For my journal club last week, I chose to look at a recent paper entitled “Addressing the Role of Conformational Diversity in Protein Structure Prediction”, by Palopoli et al . In the study of proteins, structures are incredibly useful tools, offering information about how they carry out their function, and allowing informed decisions to be made in many areas (e.g. drug design). Since the experimental determination is difficult, however, the computational prediction of protein structures has become very important (and a number of us here at OPIG work on this!).
A problem, however, in both experimental structure determination and computational structure prediction, is that proteins are generally treated as static – the output of an X-ray crystallography experiment is a single structure, and in the majority of cases the goal of structure prediction is to produce one model that closely resembles the native structure. The accuracy of structure prediction algorithms is also normally measured by comparing the resulting model to a single, known experimentally-determined structure. The issue here is that proteins are not static – they are constantly moving and may adopt a number of different conformations; the structure observed experimentally is just a snapshot of that motion. The dynamics of a protein may even play an important role in its function; an example is haemoglobin, which after binding to oxygen changes conformation to increase affinity for further binding. It may be more appropriate, then, to represent a protein as an ensemble of structures, and not just one.
Conformational diversity helps the protein haemoglobin carry out its function (the transportation of oxygen in the blood). Haemoglobin has four subunits, each containing a haem group, shown in red. When oxygen binds to this group (blue), a histidine residue moves, shifting the position of an alpha helix. This movement is propagated throughout the entire structure, and increases the affinity for oxygen of the other subunits – binding therefore becomes increasingly easy (this is known as co-operative binding). Gif shown is from the PDB-101 Molecule of the Month series: S. Dutta and D. Goodsell, doi:10.2210/rcsb_pdb/mom_2003_5
How, though, could this be incorporated into protein structure prediction? This is the question being considered by the authors of this paper. They consider conformational diversity by looking at different conformers of the same protein – there are many proteins whose structures have been solved experimentally multiple times, and as such have a number of structures available in the PDB. Information about this is stored in a useful database called CoDNaS , which was developed by some of the authors of the paper under discussion. In some cases, there are model (or decoy) structures available for these proteins, generated by various structure prediction algorithms – for example, all models submitted for the CASP experiments , where the current accuracy of structure prediction is monitored through blind prediction, are freely available for download. The authors curated a collection of decoy sets for 91 different proteins for which multiple experimental structures are present in the PDB.
As mentioned previously, the accuracy of a model is normally evaluated by measuring its structural similarity to one known (or reference) structure – only one conformer of the protein is considered. The authors show that the model rankings achieved by this are highly dependent on the chosen reference structure. If the possible choices (i.e. the observed conformers) are quite similar the effect is small, but if there is a large difference, then two completely different decoys could be designated as the most accurate depending on which reference structure is used.
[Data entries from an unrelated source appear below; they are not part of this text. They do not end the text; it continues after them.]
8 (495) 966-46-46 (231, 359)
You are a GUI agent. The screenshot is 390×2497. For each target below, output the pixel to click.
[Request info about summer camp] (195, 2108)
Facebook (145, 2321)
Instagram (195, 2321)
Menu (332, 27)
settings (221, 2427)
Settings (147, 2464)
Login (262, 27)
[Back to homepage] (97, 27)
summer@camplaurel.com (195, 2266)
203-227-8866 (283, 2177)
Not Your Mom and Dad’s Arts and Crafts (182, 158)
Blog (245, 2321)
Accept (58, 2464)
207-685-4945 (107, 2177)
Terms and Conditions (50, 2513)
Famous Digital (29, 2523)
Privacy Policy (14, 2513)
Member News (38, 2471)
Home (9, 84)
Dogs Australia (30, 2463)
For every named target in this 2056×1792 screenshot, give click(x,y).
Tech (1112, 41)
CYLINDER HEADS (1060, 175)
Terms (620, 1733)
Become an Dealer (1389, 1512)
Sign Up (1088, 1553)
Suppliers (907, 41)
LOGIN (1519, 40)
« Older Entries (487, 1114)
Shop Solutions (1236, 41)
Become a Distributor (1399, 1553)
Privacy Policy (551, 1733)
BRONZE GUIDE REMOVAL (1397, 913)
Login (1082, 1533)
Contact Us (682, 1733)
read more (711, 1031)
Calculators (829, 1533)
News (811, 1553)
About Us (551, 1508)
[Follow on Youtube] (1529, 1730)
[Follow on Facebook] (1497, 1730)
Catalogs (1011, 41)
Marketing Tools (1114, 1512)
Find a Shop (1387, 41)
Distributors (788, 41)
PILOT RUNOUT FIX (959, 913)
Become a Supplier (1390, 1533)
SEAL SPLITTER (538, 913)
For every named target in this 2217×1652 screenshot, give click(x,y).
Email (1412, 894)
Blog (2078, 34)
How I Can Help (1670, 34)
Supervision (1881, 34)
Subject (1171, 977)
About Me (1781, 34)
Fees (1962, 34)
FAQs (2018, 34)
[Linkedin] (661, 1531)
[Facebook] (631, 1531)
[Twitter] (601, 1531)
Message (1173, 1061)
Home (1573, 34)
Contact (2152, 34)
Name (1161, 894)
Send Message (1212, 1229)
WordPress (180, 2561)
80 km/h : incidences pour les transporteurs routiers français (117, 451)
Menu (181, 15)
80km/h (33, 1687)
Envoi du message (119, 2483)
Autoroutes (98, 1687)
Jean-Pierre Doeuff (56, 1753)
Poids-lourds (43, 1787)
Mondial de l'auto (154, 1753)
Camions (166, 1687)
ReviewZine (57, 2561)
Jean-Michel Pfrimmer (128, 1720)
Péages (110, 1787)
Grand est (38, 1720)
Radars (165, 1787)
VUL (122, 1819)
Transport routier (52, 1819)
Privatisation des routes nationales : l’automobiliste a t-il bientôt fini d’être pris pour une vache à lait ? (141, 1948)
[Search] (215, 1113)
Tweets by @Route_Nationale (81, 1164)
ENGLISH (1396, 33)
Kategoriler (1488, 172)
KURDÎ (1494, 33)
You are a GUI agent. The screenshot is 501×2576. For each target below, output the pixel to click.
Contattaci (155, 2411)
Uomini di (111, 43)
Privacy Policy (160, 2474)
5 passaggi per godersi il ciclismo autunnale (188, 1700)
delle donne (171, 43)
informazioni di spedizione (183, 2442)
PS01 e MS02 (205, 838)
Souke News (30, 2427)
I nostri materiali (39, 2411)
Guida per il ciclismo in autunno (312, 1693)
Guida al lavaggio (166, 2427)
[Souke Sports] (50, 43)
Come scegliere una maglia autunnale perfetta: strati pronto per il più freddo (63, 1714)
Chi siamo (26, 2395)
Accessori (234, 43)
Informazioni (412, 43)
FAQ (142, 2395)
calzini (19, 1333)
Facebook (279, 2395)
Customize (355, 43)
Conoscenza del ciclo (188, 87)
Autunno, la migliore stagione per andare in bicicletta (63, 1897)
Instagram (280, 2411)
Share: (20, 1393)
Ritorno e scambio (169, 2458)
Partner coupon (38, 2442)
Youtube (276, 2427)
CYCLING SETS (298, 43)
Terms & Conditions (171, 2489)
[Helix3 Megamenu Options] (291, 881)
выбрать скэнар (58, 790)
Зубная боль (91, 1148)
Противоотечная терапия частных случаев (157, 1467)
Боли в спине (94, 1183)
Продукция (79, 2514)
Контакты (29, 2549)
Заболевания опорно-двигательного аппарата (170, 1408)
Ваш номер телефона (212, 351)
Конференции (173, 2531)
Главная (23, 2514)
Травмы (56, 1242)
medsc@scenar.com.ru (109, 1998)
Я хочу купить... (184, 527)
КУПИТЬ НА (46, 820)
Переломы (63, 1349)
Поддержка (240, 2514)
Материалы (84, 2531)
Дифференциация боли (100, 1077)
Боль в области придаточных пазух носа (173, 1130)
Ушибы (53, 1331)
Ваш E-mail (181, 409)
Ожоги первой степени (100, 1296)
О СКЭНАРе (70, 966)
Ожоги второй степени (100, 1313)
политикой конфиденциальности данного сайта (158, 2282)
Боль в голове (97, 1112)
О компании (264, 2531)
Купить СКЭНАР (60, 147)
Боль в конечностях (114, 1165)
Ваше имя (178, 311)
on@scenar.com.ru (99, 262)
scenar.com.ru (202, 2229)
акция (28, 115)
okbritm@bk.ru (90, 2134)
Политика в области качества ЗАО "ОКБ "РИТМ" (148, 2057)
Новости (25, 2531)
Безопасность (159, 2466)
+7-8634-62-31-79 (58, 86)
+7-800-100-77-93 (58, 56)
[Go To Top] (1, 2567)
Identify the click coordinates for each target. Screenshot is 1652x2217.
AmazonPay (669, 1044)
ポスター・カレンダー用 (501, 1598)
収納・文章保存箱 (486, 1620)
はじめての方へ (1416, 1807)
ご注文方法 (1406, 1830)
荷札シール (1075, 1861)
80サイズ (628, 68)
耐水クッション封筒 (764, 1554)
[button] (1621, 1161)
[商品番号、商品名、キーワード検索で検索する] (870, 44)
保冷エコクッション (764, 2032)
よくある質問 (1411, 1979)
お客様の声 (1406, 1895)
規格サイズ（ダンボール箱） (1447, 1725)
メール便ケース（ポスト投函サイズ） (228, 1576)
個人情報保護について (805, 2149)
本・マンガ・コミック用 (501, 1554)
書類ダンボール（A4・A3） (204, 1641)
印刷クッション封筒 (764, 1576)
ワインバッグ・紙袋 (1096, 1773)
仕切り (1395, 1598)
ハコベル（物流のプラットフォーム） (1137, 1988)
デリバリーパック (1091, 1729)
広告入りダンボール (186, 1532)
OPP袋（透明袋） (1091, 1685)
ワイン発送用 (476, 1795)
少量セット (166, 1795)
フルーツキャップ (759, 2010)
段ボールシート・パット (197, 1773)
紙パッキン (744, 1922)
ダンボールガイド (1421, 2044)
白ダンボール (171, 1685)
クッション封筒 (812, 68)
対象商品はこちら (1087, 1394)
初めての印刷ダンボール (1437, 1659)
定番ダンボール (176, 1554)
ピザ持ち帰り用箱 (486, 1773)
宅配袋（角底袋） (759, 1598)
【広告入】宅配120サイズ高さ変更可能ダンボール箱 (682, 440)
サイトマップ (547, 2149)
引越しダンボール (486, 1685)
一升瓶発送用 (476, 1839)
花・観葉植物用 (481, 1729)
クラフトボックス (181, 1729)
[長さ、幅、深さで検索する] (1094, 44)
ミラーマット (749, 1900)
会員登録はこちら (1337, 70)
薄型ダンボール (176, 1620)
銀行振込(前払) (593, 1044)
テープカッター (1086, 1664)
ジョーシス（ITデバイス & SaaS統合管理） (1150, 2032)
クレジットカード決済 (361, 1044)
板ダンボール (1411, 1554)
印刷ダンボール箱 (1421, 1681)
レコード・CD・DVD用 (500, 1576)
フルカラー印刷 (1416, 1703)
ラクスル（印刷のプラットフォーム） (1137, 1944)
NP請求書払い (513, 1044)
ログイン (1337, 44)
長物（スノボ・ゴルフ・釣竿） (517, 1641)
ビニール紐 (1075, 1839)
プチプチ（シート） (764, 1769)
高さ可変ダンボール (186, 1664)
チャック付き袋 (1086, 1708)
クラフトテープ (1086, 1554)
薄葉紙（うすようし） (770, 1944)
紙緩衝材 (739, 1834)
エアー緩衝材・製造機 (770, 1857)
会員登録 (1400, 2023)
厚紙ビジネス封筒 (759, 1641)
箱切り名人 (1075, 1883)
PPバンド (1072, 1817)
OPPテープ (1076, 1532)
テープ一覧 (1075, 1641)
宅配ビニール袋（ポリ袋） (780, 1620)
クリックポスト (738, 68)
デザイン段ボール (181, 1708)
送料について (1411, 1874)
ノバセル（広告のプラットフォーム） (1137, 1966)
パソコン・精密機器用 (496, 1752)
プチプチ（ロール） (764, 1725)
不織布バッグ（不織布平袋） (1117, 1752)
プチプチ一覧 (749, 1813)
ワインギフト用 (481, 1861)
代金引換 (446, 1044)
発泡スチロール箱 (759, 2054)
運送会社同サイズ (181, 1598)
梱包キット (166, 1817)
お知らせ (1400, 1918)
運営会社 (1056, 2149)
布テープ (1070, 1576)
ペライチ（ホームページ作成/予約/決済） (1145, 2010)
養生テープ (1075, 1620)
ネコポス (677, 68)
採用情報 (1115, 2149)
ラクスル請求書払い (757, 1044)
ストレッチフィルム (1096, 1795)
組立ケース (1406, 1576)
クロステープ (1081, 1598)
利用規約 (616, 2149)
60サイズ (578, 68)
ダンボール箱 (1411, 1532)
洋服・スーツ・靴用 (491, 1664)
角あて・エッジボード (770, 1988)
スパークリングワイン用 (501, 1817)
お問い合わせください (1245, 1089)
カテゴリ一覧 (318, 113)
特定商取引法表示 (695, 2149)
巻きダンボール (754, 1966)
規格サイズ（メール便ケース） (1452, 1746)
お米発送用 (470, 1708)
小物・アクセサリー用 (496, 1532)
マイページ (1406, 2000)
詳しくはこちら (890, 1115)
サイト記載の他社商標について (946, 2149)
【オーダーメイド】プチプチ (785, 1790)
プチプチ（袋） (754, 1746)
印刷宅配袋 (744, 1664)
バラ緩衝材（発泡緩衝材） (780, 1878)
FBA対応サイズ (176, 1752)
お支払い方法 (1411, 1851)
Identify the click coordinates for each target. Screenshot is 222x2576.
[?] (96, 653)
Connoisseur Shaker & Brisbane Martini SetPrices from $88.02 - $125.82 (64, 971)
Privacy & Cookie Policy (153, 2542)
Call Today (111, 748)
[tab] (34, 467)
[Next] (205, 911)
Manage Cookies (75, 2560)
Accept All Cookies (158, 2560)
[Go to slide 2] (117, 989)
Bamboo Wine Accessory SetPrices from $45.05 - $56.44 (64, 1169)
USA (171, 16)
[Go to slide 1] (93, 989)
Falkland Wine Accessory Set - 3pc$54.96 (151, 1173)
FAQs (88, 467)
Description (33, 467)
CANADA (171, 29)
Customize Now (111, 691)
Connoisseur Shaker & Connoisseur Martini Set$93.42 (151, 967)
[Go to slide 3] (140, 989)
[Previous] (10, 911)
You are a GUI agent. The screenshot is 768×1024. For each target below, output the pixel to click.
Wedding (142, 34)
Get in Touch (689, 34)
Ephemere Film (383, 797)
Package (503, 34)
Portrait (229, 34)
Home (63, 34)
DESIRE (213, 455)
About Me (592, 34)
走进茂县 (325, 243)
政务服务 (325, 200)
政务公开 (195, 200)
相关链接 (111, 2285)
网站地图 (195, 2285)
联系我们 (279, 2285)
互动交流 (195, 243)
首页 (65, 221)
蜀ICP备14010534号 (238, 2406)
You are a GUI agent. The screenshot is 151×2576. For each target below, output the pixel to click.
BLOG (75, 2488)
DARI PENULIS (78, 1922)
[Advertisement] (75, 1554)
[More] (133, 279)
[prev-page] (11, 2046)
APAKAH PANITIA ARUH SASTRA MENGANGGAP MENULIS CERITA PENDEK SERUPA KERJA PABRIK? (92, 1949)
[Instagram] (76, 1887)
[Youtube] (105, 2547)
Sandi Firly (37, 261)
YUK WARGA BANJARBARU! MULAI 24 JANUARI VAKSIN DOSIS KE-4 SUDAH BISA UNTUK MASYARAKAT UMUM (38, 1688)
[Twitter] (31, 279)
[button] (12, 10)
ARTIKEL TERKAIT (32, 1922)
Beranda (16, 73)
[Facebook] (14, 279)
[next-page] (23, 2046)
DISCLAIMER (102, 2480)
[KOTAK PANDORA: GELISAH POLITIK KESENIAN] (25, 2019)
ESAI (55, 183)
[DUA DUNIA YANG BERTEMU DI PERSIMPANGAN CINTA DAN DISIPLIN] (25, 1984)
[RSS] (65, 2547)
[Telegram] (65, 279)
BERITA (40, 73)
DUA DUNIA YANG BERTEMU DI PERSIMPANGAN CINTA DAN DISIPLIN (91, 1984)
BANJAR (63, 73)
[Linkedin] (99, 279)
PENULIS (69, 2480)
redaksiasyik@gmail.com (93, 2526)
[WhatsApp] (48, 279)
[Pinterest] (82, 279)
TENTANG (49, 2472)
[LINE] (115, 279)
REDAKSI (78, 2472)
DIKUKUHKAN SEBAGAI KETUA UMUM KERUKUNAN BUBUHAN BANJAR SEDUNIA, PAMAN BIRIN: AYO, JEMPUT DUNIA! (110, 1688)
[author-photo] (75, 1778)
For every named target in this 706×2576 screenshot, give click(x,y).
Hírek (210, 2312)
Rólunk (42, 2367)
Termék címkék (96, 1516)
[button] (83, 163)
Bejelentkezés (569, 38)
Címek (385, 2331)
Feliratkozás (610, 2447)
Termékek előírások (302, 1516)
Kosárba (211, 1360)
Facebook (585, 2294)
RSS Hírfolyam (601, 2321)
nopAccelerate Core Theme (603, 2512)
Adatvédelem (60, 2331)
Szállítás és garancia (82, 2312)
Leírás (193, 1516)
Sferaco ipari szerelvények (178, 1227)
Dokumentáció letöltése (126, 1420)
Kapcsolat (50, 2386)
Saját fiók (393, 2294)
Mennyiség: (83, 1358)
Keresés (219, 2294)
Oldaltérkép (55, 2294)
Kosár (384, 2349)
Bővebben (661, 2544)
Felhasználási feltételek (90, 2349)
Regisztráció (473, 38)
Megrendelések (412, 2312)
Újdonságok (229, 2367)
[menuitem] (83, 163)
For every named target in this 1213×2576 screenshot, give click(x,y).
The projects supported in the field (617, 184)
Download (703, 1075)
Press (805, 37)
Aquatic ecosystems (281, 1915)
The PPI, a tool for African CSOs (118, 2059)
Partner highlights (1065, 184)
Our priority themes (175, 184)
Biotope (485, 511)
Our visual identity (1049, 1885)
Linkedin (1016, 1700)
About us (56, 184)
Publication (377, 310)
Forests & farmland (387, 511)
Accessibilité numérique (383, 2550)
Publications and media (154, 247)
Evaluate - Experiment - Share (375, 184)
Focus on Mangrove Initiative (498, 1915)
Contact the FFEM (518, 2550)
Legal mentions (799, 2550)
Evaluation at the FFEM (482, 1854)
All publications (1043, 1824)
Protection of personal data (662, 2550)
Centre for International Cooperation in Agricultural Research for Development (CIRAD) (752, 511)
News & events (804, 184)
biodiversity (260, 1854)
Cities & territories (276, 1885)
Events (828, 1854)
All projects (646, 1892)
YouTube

The key figure from this paper, in my opinion, is the one shown below. For the two most dissimilar experimentally-observed conformers for each protein in the set, the RMSD of the best decoy in relation to one conformer is plotted against the RMSD of the best decoy when measured against the other:
The straight line on this graph indicates what would be observed if there are decoys in the set that equally represent the two conformers; for example, if the best decoy with reference to conformer 1 has an RMSD of 1 Å, then there is also a decoy that is 1 Å away from conformer 2. Most points are on or near this line – this means that the sets of decoy structures are not biased towards one of the conformers. Therefore, structure prediction algorithms seem to be able to generate models for multiple conformations of proteins, and so the production of an ensemble of models is not an impossible dream. Several obstacles remain, however – although of equal distance to both conformers, the decoys could still be of poor quality; and decoy selection is often inaccurate, and so finding these multiple conformations amongst all others is a challenge.
 – Palopoli, N., Monzon, A. M., Parisi, G., and Fornasari, M. S. (2016). Addressing the Role of Conformational Diversity in Protein Structure Prediction. PLoS One, 11, e0154923.
 – Monzon, A. M., Juritz, E., Fornasari, S., and Parisi, G. (2013). CoDNaS: a database of conformational diversity in the native state of proteins. Bioinformatics, 29, 2512–2514.
 – Moult, J., Pedersen, J. T., Judson, R., and Fidelis, K. (1995). A Large-Scale Experiment to Assess Protein Structure Prediction Methods. Proteins, 23, ii–iv.